[AIM OF THE TASK]
Transcribe exactly the span of lines that begins the records and ends with the line holding "You are a computer-use agent. 1177x662", both boundary lines included.
***** DATA TO USE *****
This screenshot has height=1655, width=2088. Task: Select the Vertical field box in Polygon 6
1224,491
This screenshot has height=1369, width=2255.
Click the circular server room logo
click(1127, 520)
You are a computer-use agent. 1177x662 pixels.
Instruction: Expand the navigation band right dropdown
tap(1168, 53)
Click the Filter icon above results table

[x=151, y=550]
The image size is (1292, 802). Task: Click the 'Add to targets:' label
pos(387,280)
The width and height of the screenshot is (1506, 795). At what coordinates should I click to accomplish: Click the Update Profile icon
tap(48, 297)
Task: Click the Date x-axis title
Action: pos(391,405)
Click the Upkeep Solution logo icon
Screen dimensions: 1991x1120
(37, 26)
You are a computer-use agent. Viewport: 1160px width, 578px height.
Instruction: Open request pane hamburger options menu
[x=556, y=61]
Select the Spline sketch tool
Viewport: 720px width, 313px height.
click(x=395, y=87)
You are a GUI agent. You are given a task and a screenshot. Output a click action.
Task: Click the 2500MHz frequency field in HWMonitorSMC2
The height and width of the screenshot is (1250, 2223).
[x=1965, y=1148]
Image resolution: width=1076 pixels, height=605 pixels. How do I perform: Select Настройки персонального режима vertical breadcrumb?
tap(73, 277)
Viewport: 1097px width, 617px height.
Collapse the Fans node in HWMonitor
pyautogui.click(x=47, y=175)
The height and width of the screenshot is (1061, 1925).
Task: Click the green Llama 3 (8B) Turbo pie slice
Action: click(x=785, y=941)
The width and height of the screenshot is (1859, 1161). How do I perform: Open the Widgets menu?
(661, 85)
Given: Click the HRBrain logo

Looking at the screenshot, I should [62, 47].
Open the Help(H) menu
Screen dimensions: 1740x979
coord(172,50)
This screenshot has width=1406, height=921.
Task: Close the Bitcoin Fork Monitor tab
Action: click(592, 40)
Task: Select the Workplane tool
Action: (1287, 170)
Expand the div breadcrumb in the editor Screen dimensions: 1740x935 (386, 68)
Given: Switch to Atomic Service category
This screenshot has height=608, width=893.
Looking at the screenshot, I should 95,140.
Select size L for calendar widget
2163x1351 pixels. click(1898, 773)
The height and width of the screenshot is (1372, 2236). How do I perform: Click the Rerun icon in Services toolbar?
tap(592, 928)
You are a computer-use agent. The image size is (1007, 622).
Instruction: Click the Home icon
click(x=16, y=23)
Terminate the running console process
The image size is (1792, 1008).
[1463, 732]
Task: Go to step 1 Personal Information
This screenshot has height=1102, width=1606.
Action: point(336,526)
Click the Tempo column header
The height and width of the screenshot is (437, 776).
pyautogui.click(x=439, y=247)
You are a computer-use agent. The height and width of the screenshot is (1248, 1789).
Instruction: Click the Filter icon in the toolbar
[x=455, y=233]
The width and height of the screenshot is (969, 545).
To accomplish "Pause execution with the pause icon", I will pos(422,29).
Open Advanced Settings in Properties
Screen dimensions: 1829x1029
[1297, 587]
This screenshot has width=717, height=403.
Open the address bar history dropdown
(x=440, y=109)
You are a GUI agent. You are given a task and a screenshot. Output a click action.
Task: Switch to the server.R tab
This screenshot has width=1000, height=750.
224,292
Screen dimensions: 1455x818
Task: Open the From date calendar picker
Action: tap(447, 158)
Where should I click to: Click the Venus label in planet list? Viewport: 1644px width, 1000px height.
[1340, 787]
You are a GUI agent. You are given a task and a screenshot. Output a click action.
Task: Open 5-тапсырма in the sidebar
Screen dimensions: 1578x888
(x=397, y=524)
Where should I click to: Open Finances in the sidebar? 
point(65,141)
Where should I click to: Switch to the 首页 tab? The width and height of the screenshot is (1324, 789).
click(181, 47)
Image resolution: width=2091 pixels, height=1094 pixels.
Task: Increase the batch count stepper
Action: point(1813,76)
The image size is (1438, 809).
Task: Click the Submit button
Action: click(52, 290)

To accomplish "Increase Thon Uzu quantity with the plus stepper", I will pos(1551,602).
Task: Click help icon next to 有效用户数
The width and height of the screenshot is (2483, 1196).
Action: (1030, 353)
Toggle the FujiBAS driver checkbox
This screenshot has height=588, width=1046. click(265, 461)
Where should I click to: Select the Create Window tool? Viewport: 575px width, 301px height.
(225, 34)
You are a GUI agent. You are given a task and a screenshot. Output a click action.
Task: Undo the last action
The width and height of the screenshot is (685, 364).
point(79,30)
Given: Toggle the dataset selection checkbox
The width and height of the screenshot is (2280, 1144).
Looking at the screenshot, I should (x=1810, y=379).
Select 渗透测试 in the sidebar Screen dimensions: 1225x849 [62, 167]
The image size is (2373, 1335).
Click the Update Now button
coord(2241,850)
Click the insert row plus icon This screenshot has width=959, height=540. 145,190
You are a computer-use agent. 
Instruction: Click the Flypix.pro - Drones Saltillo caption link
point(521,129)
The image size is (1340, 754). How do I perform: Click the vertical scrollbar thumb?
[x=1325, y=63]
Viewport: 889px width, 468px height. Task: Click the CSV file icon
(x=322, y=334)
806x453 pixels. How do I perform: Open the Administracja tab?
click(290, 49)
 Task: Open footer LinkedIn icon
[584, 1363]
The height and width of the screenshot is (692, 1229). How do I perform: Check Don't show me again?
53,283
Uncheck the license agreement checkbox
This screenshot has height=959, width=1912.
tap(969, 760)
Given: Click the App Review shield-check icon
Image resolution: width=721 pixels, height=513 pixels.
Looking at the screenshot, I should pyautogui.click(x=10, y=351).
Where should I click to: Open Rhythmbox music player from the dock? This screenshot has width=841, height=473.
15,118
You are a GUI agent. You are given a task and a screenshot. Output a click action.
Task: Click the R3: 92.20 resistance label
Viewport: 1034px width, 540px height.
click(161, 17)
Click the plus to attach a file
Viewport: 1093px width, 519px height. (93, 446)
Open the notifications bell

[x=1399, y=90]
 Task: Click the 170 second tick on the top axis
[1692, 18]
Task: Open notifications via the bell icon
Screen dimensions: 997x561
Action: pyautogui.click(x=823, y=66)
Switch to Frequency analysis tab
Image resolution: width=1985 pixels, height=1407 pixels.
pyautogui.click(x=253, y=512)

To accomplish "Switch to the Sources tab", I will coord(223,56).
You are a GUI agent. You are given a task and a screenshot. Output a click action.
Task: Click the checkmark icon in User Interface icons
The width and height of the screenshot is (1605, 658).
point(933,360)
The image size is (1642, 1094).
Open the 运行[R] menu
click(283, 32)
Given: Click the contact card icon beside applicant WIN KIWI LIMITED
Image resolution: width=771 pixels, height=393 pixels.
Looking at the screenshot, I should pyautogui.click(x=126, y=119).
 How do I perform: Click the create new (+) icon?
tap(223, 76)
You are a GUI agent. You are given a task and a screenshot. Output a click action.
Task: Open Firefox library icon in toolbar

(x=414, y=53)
*****
[FINISHED TASK]
This screenshot has height=1655, width=2088. Task: Select the Vertical field box in Polygon 6
1224,491
This screenshot has height=1369, width=2255.
Click the circular server room logo
click(1127, 520)
You are a computer-use agent. 1177x662 pixels.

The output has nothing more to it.